▸ **TASK**:
Repeat exactly the lines below from the line that contains "Click the delete trash icon for Branch1" to the last line, inclusive, without the pictures.
(Beginning of THE INPUT)
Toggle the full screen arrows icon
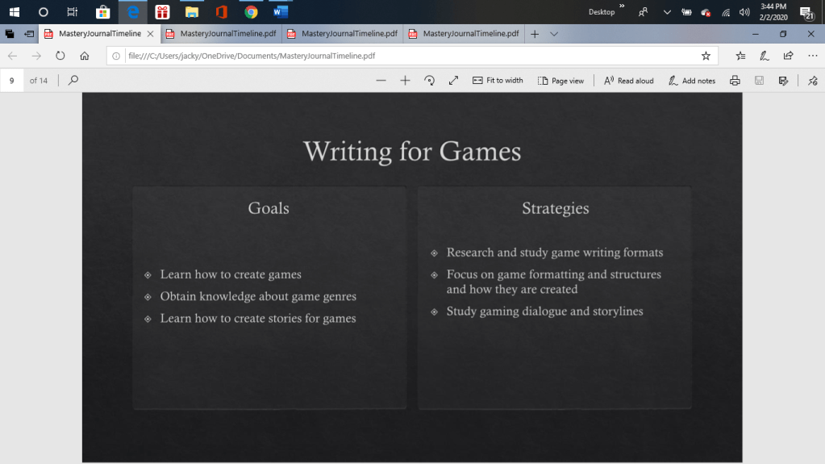Image resolution: width=825 pixels, height=464 pixels. pos(453,81)
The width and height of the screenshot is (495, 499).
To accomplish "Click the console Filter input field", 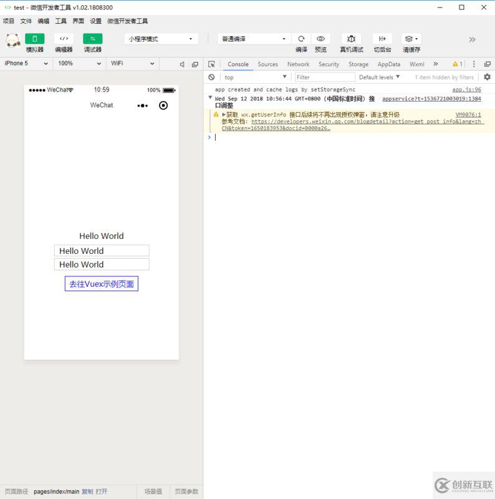I will pyautogui.click(x=325, y=77).
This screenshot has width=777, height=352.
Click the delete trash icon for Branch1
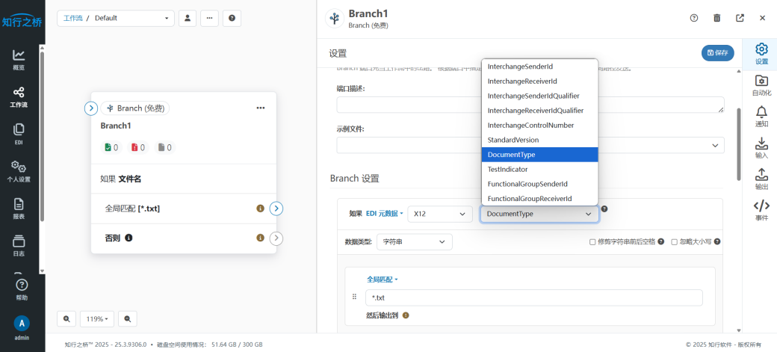tap(717, 18)
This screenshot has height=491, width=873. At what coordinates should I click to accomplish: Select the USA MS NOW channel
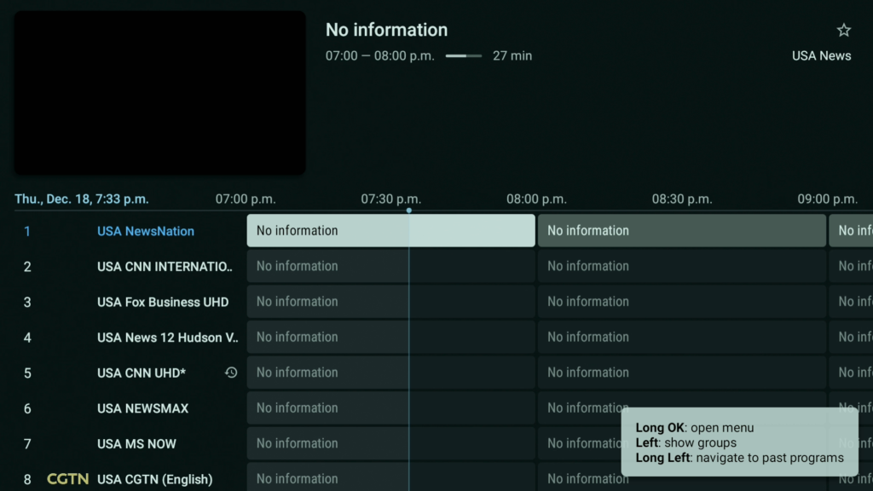136,444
(End of THE INPUT)
▸ **REPLY**:
Click the delete trash icon for Branch1
tap(717, 18)
This screenshot has height=491, width=873. At what coordinates should I click to accomplish: Select the USA MS NOW channel
136,444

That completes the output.